Le marché des obligations municipales demeure limité. Quand je regarde le portefeuille de fonds d’investissement, les titres municipaux ne représentent souvent que 2% .Il n’empêche que la plupart des fonds d’investissement, et cela inclue les fonds de pension, ont participé à la bulle spéculative des marchés boursiers et accusent des pertes. En contrepartie, ils doivent souvent vendre à perte des titres de bonne qualité dont des obligations commerciales et même de municipalités. S’il devait y avoir un éclatement d’une bulle obligataire chez nos voisins du sud, nous serions alors dans des eaux inconnues. Cela entrainerait une réaction en chaîne à l’échelle internationale.

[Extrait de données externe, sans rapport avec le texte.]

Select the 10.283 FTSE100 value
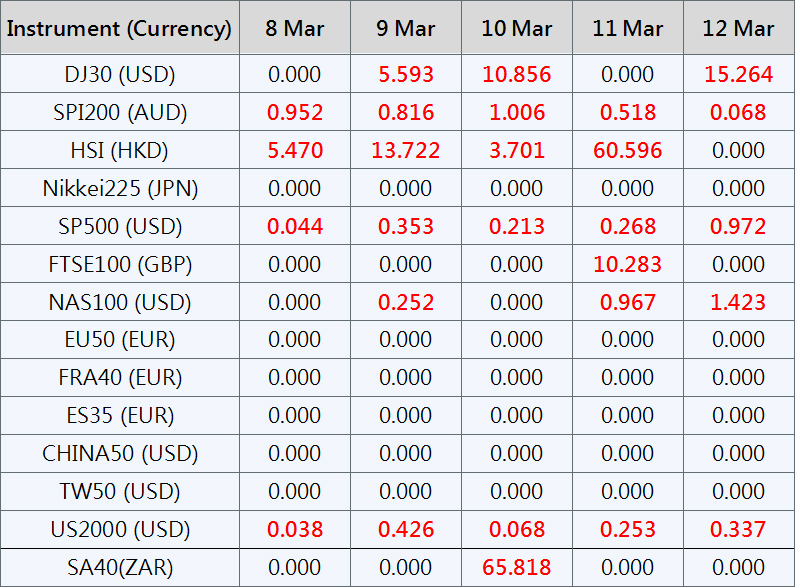(x=628, y=265)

Devant pareille situation, les investisseurs préfèrent conserver leurs épargnes en argent comptant. Plusieurs le font déjà. Les municipalités auraient de la difficulté à financer leurs emprunts à moins de hausser considérablement leurs taux d’intérêt, ce qui reviendrait à augmenter leurs dettes et nuire à leurs cotes de solvabilité. Une situation à suivre de très près.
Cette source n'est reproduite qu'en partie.